======== Exercise text

Before Judy can get fired from the force, a North American river otter barges in begging for Bogo to get the police looking for her missing husband. Hopps volunteers and a furious Bogo gives her 48 hours to find the otter before she's thrown off the force.
The rabbit enlists the help of Wilde, and after an adventure that introduces us to Zootopia's Godfather (featuring many, MANY Godfather references), a nudist colony, a DMV run by sloths (I wonder what they're trying to say), and a Frankensteinesque tower, the pair find the otter. However, the otter has "gone savage" and is being kept with many other "savage" animals. Still, Hopps and Wilde gather video evidence of the whole thing, and after escaping by falling off a waterfall, the two save the day.
The story doesn't end there, however. During a press conference, Judy implies the predators have gone savage due to their genes. Panic spreads across Zootopia as prey, 90% of the population, become terrified and hostile towards predators, 10% of the population.
Hopps, having realized her work has made everything worse, resigns. Later, at her parents' carrot farm, she discovers "going savage" isn't a natural process brought on by DNA, but rather an artificial process brought on by - essentially - drugs.

================
======== Information given

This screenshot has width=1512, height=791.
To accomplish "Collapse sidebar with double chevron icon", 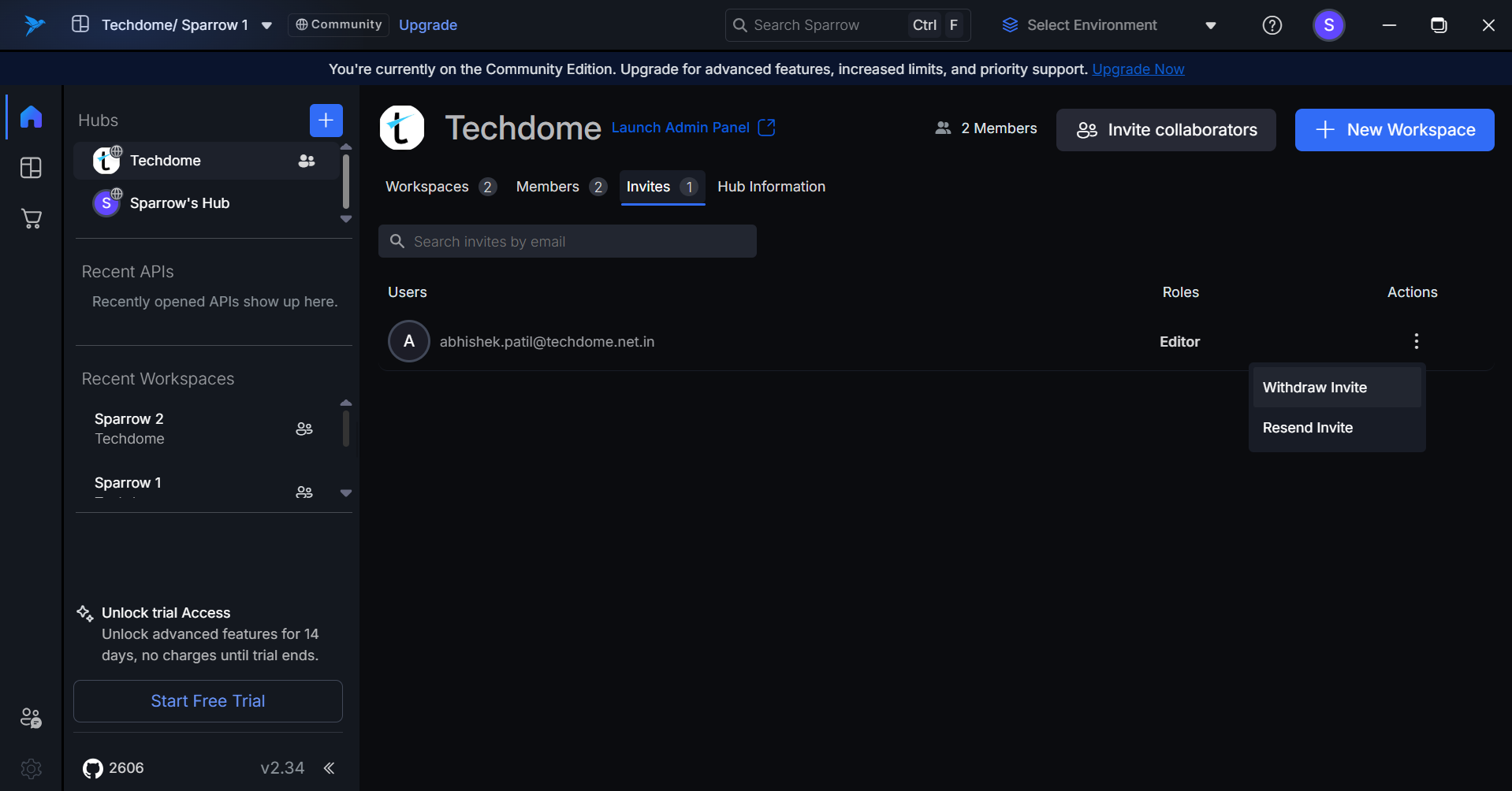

================
======== Information given

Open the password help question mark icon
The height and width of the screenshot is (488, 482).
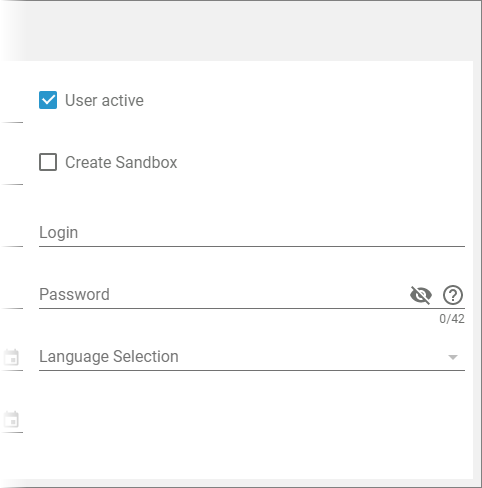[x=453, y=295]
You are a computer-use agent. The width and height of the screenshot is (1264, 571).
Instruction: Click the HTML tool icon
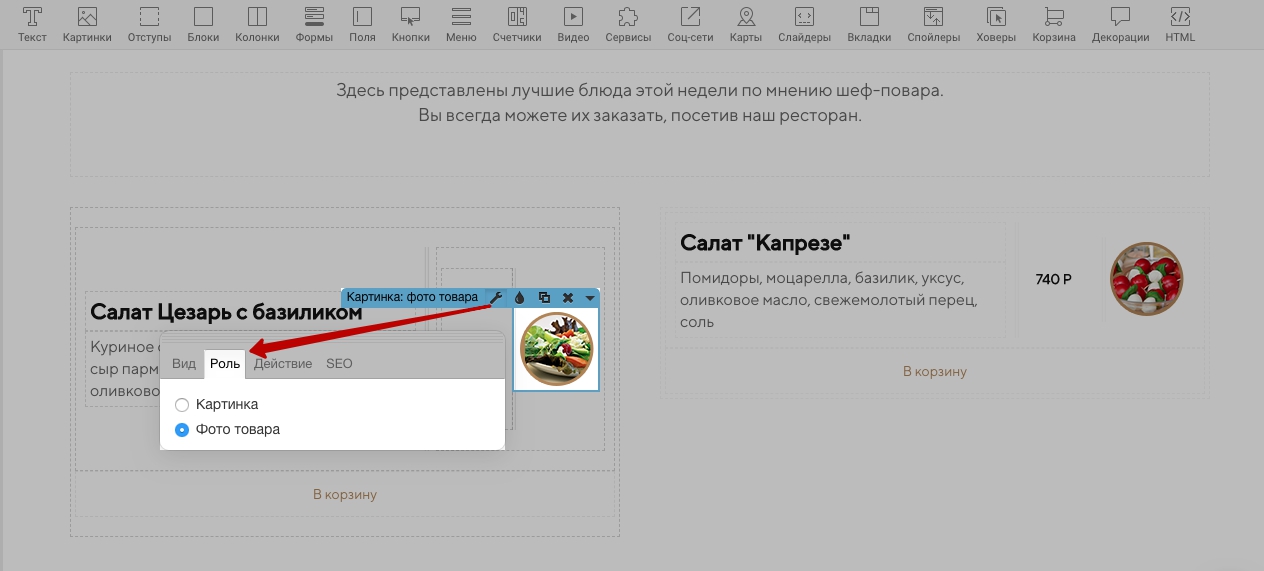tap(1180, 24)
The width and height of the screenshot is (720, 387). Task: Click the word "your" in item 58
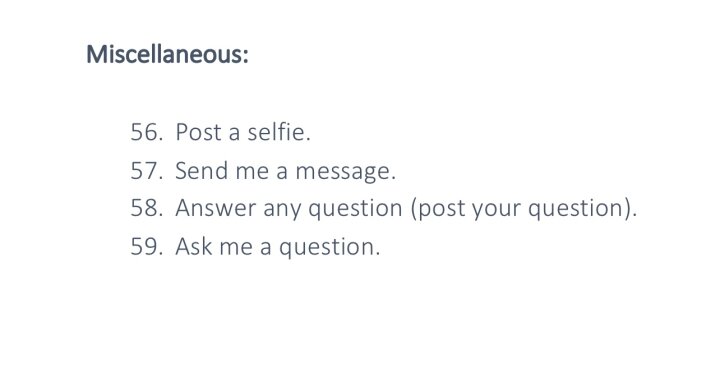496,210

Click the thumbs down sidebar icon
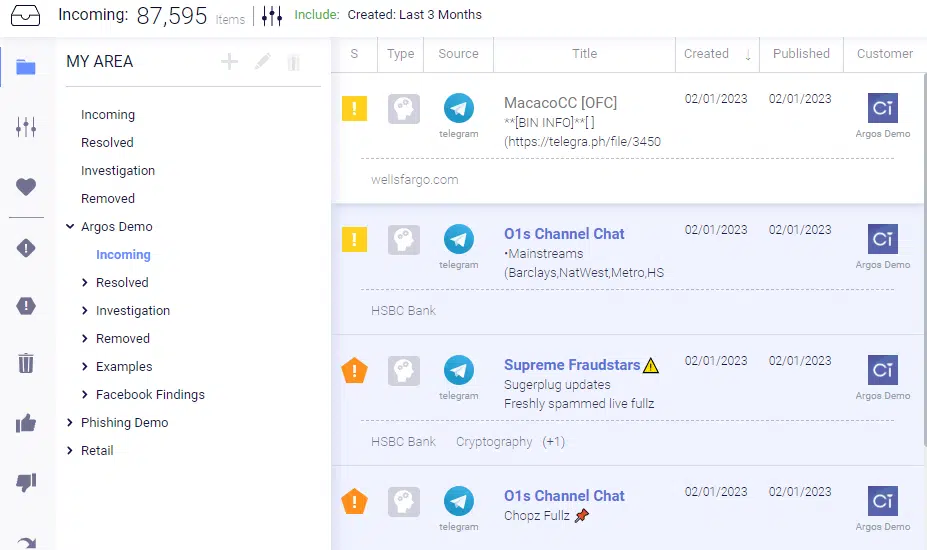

================
======== Information given

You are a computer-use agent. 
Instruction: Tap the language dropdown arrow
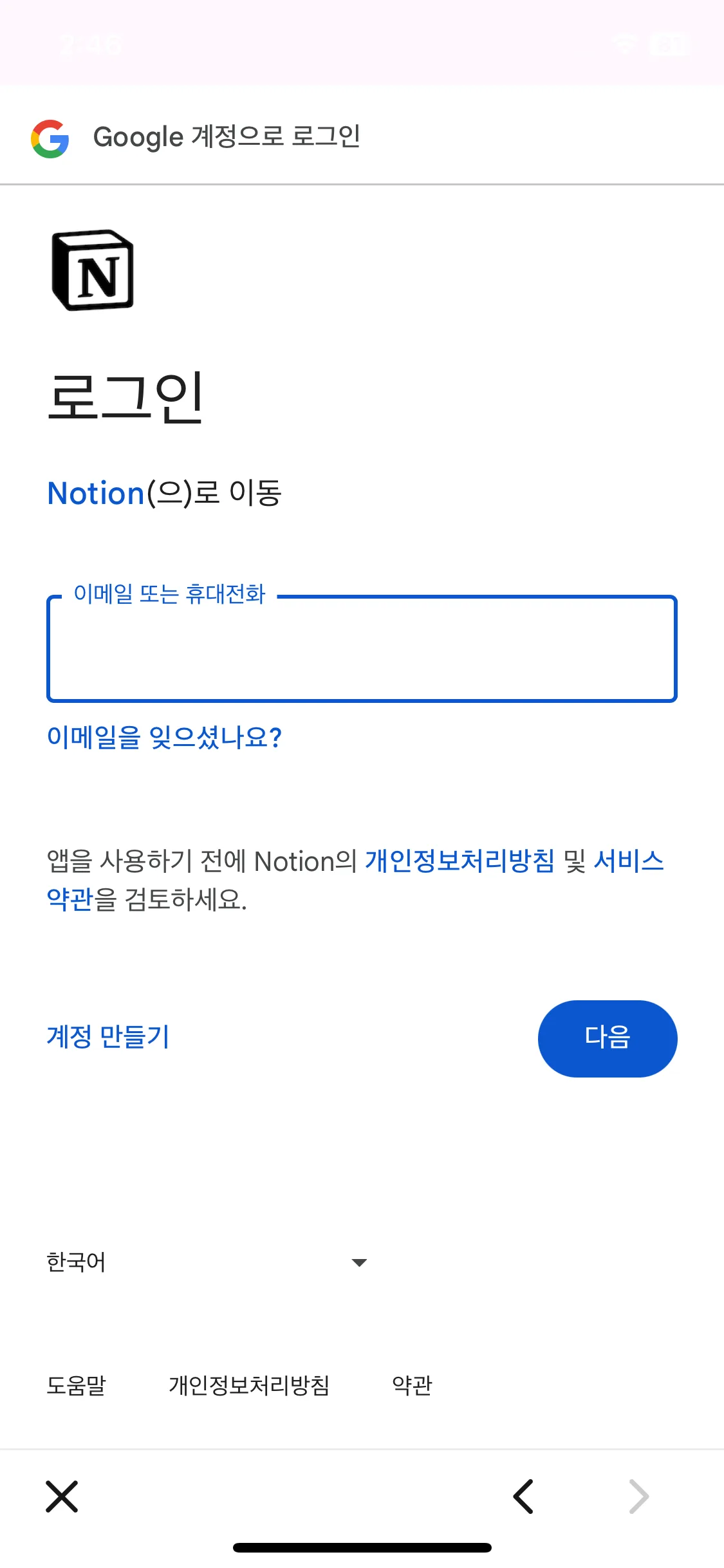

================

**Assignment**
Please repeat the plot summary above from "Before Judy can" up to and including "off the force.", word for word.

**Answer to the exercise**
Before Judy can get fired from the force, a North American river otter barges in begging for Bogo to get the police looking for her missing husband. Hopps volunteers and a furious Bogo gives her 48 hours to find the otter before she's thrown off the force.